CRAFT can help you with harm reduction

CRAFT can be seen as a harm reduction tool in your situation. Through our eLearning modules you will learn how to recognize and reward moments of non-use. You will think through what could be seen as "rewarding" to your Loved One, and also create incentives to positively reinforce any non-using behaviors.

Module 5, My Loved One Isn't Using Right Now, Now What?  guides you through the process of rewarding any and all moments of non-use. Any attempts at all on his part can be encouraged/rewarded.

We show you how to break down the idea of "sobriety" or "recovery" into a series of moments. Some of the behaviors you see will be positive, some will not, but it's important that families move away from a black and white vision of recovery, especially at such a young age. You'll learn how to respond in the moment vs. with a global stance. The former allows you to be flexible, and spontaneous. The latter forces you into stiff postures that don't make sense in the long term and make it impossible to reward the good behaviors.
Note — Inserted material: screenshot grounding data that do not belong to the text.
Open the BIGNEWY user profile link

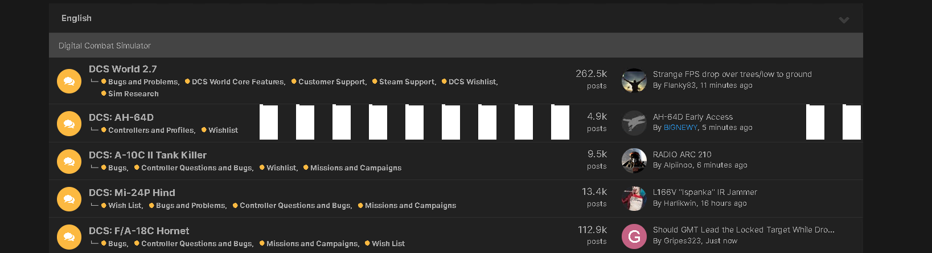click(680, 128)
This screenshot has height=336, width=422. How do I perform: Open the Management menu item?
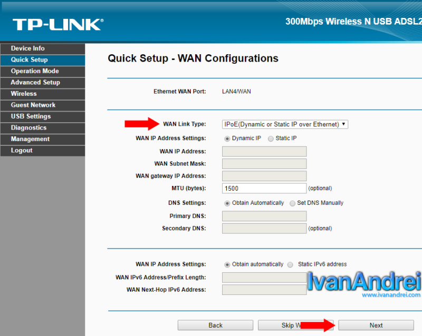[30, 139]
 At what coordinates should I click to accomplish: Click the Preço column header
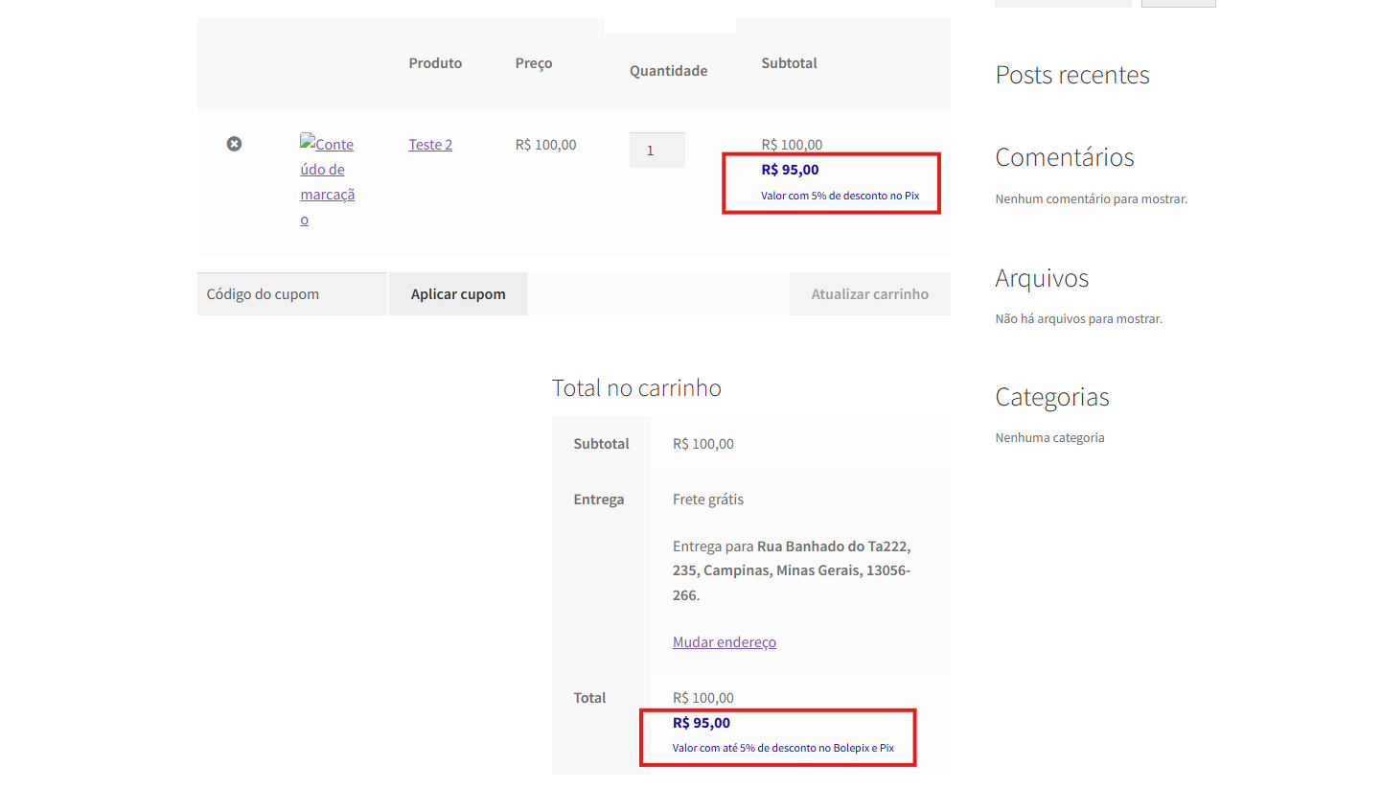point(534,63)
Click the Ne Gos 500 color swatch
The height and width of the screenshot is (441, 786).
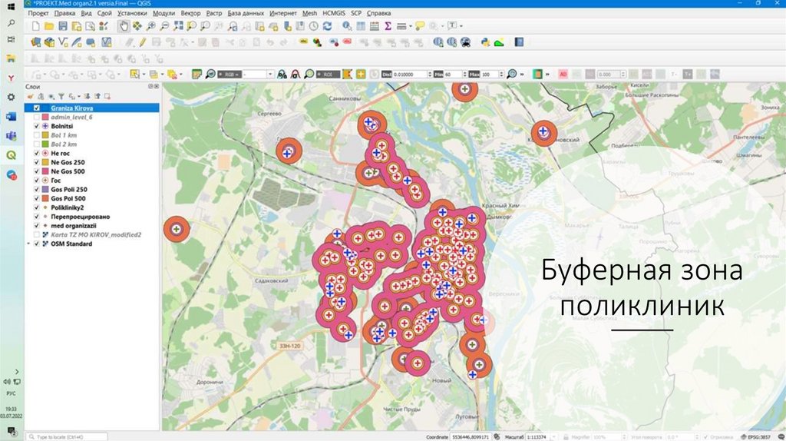pos(45,171)
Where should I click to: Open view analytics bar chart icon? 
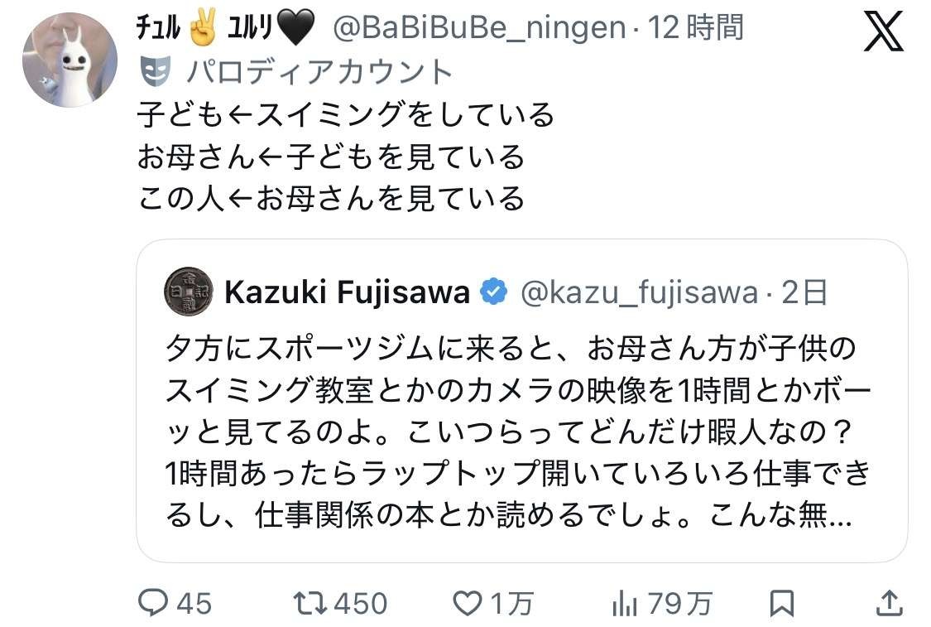pos(624,604)
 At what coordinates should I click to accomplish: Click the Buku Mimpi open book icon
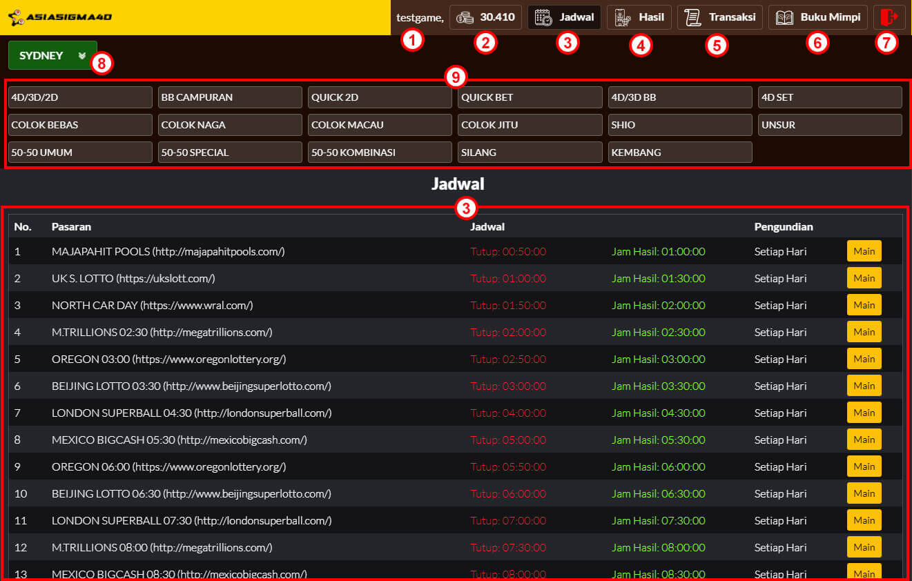tap(784, 17)
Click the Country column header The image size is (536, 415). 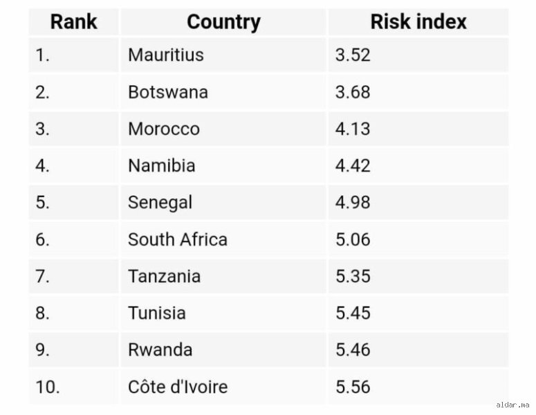223,22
You will also practice disengaging and letting natural consequences occur when he is using.

Should he go somewhere else?

Asking him to go somewhere else may one day make sense. You mentioned perhaps having him stay with certain family members. We would recommend that any family members you may ask to intervene with him, get the basics of CRAFT under their belt, and be informed about what he's dealing with.

As I write this, membership to our site is currently free-of-charge thanks to the COVID crisis, so feel free to spread the word.

Concrete things you can do now

While your Loved One is in rehab, we'd also suggest you read through the literature on suicide prevention. The person closest to the Loved One with suicide ideation has an important role to play. See the "suicide prevention" section on our Crisis Numbers page.

Try not to be too concerned that applying CRAFT might have harmful effects on your Loved One.

As you move forward and start applying some of these suggestions, keep us posted. Thanks again for writing in.